PROBLEM REQUIREMENTS — Print the data exactly as written, but leave out each picture.

Dataset excerpts:
........
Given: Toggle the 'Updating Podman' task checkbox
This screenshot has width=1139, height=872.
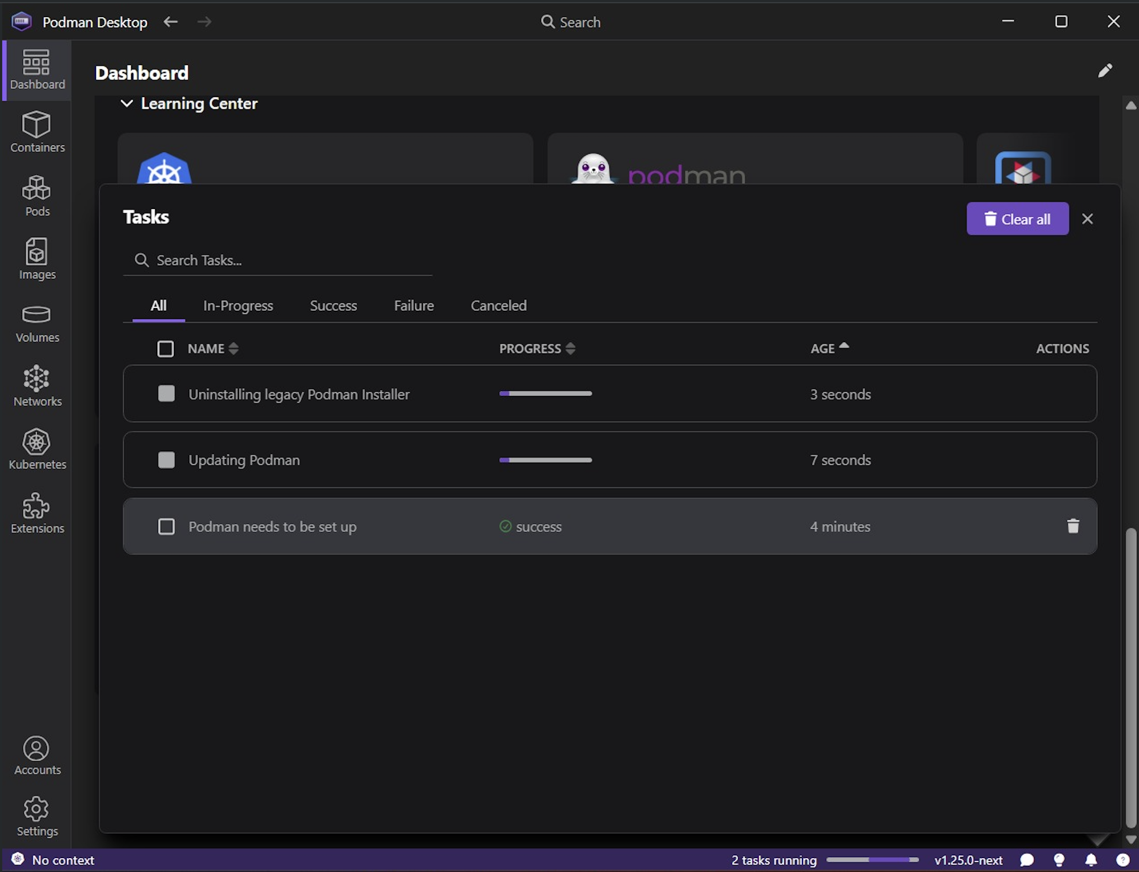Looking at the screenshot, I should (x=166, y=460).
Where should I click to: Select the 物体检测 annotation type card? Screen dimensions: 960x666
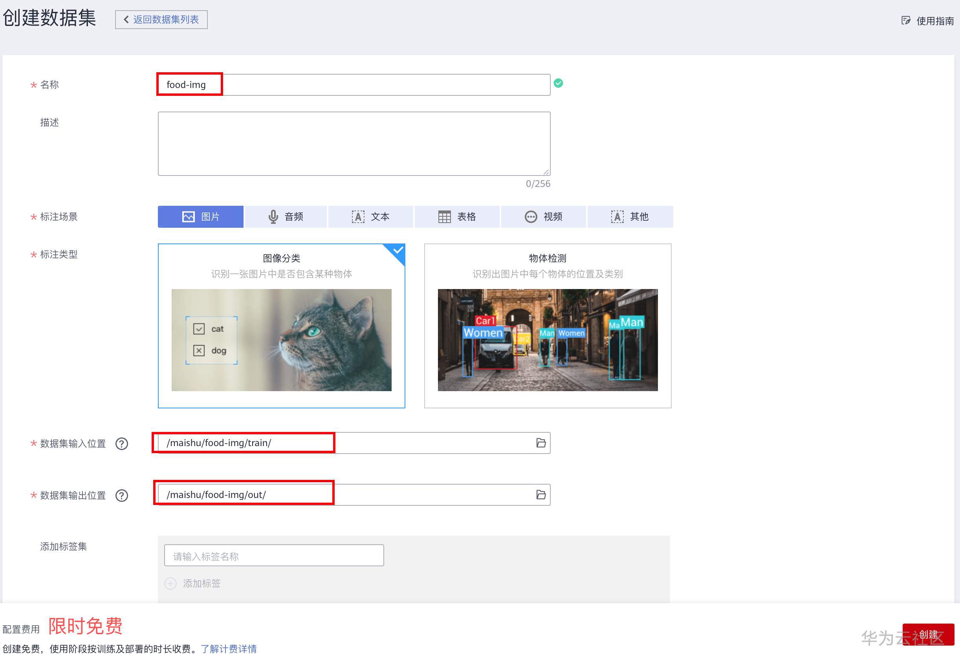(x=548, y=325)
........
SOLVED PROBLEM —
Given: Toggle the 'Updating Podman' task checkbox
This screenshot has width=1139, height=872.
Looking at the screenshot, I should (x=166, y=460).
Where should I click to: Select the 物体检测 annotation type card? Screen dimensions: 960x666
(x=548, y=325)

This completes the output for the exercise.